J. Everett Prewitt, Something about Ann (Northland Publishing Company 2017)

https://www.goodreads.com/book/show/36556230-something-about-ann?ac=1&from_search=true&qid=f7CVDtR6Hu&rank=1

This novella is comprised of twelve interconnected short stories following a group of African-American soldiers who faced traumatic experiences in Vietnam during the 1955-1975 war. The wartime experiences of this squad were covered in Prewitt’s earlier book, A Long Way Back.
These stories talk about what it’s like to experience fear of death, horrific injury, blood and pain and grief—the devastating experience of dedicating one’s life to a cause that failed, a war that ended in embarrassing defeat.
These fictional stories follow the soldiers after their return home. Clarence Bankston falls for a Vietnamese nail salon owner he meets at a party, Ann Minh. Acknowledging the discomfort of the situation, having established they both ‘left in ‘69’, she is the one who apologises. Her real name is Ly Trung Trac; she is married; she is North Vietnamese.
Some of those who fought are still, years later, looking for revenge. As one veteran says, ‘if someone threatens you or your loved ones, and you are trained to kill, you tend to see every solution through the sight of your rifle.’ These vendettas intermesh with present-day conflicts over women or money.
Each man faces his demons from the war as well as the racism and other ills of the society they returned to.
It is written from the soldier’s perspective. Personalising the war experience recognises that the Vietnamese and the American soldiers were arguably ‘fellow victims’.
I liked the device of masking perpetrator’s identities using foreigners’ pronunciation of names (Mr Krantz, Mr Clarence). The portrayal of ways in which the veterans’ inescapable trauma affects their present-day struggles is intimate and profound.

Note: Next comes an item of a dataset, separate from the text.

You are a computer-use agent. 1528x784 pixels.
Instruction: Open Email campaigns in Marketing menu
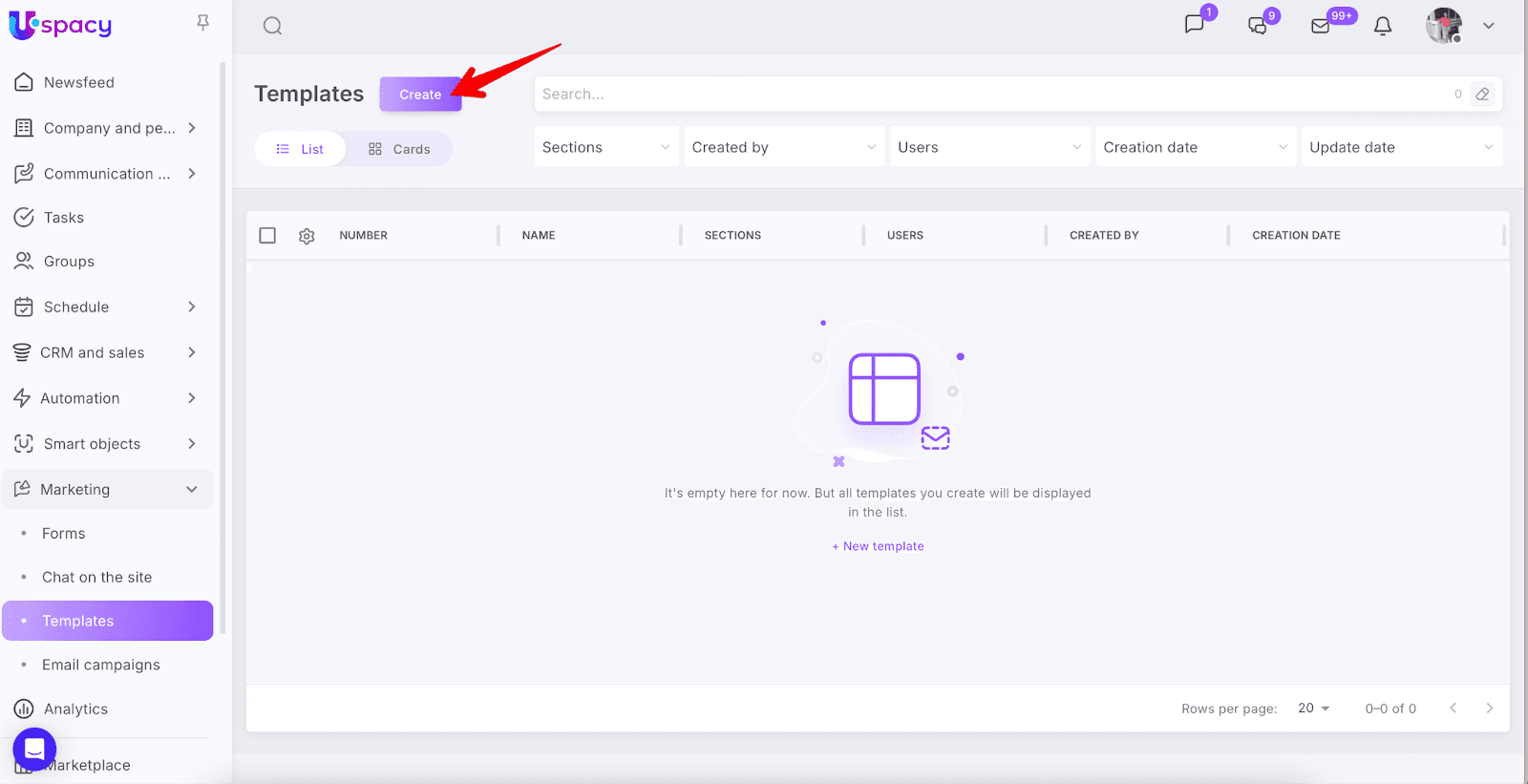(x=100, y=665)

I loved the intimate peeks into a veteran’s mind of the one shying away from a fight for fear of hearing something he’d heard before, the smash of a head against the wall ‘like a watermelon’, and the one who kept his pistol under his bed until his wife threatened to divorce him, and the one where a shared wartime experience is powerful enough to break down the black/white racism barrier.
The ‘jungle’ metaphors are beautiful (‘like a sleeping panther that, if awakened, attacks’; ‘hunched like a water buffalo getting ready to charge’). The use of dialogue is excellent; the characters really come through.
It is best to read this work as a collection of short stories rather than as a novella. This format—interconnected short stories—means that some loose ends are left when each episode concludes. That leaves the reader to wonder what connects the stories; they are all connected by the theme of the struggle to come to terms with wartime trauma and the particular struggle of black veterans. ‘Some say that war produces 100% casualties.’